We can't publish a magic figure for your exact boat — too much depends on hours, maintenance, and condition — but we can show you how the Pacific Northwest market actually behaves so you can read a price like an insider.
Asking price vs. selling price
In a normal market, used boats sell for somewhere between 85% and 95% of a realistic asking price — and well below an unrealistic one. A boat that's been sitting for six months at a dreamer's price isn't "worth" that number; it's mispriced. The clearest signal of true market value is a boat that draws competing offers quickly. That's exactly why a timed auction surfaces real value: it compresses months of haggling into seven days and lets bidders, not a listing sheet, set the price.
What actually moves the number
Two identical-looking boats can be $20,000 apart. The drivers, roughly in order of impact:
- Engine hours and type. A repowered or low-hour diesel is the single biggest value lever on a cruiser. High-hour gas engines near the end of their life can erase a boat's premium entirely.
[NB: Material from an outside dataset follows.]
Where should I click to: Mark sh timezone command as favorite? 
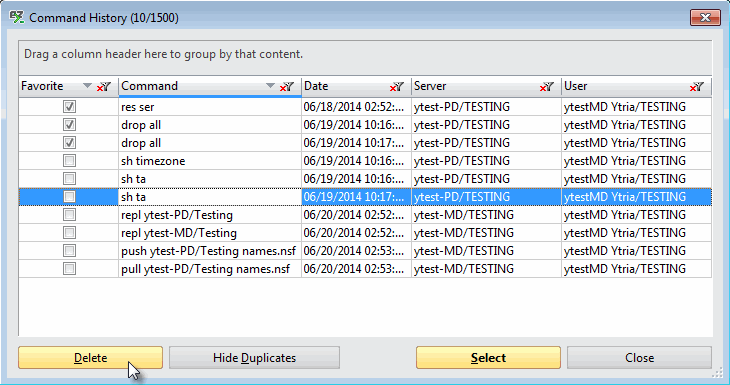click(69, 161)
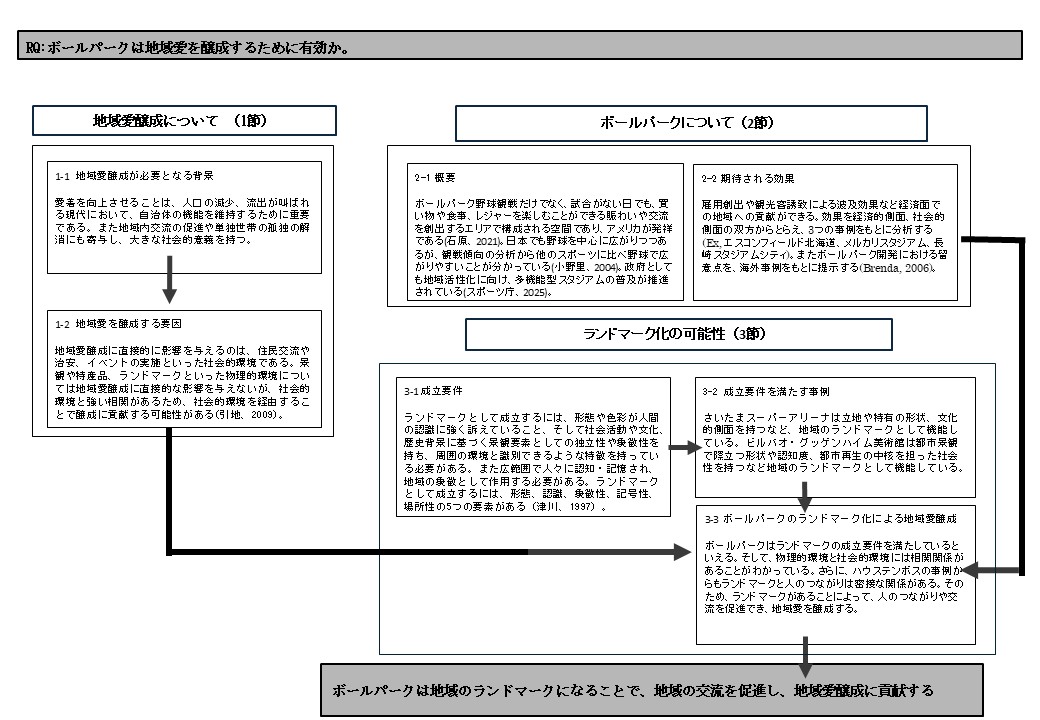Select the 2-1 概要 text box
This screenshot has height=720, width=1040.
544,231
- Maintenance records. A thick, organized service binder genuinely adds dollars — it removes the buyer's biggest fear.
- Survey-ready condition. Soft decks, blistered gelcoat, tired standing rigging, or a questionable bottom job all get priced in hard, because the buyer's surveyor will find them.
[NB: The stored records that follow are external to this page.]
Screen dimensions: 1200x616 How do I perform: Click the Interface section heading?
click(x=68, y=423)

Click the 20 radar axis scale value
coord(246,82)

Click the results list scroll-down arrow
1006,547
- Trailer (for trailerable boats). A good, included trailer can add several thousand dollars of real, transferable value.
- Electronics and canvas. Up-to-date chartplotter/radar and fresh canvas or enclosure read as "loved" and pull the price up; cracked plastic and faded covers pull it down.
- Season and timing. See our guide on the best time to sell a boat — spring and early summer in the PNW are demonstrably stronger.
Reading the Pacific Northwest market
A few patterns hold up year after year in BC and the broader PNW:
- Cruisers and trawlers hold value when they're well kept. The region's culture of long-range cruising to Desolation Sound and the Gulf Islands keeps demand steady for capable, liveable boats.
- Aluminum fishing boats are perennially strong. A clean welded-aluminum boat with a reliable outboard rarely sits — practical PNW buyers know exactly what they want.
- Sailboats are condition-and-rigging stories. Two 35-footers of the same year can be far apart depending on rigging age, sails, and whether the diesel has been maintained.
- Project boats are worth less than people think. "Just needs…" is the most expensive phrase in boating. The market discounts deferred maintenance steeply.
How to sanity-check a price
Before you buy or set your own number:
- Compare sold, not listed. Listed boats include the overpriced ones that never sell. Look for evidence of what actually closed.
- Adjust for hours and condition, not just length and year. Those two factors swamp everything else.
- Subtract the survey delta. Whatever a survey will flag, the market has already priced in. Budget for it.
- Watch time-on-market. A boat that's been relisted three times is telling you something.
If you want a structured starting point for your own boat, our how to price your boat guide walks through the method step by step — and a no-reserve auction is the most direct way to discover the real number.
This is general market commentary for the Pacific Northwest, not a formal appraisal. For insurance or financing, get a current survey and a professional valuation.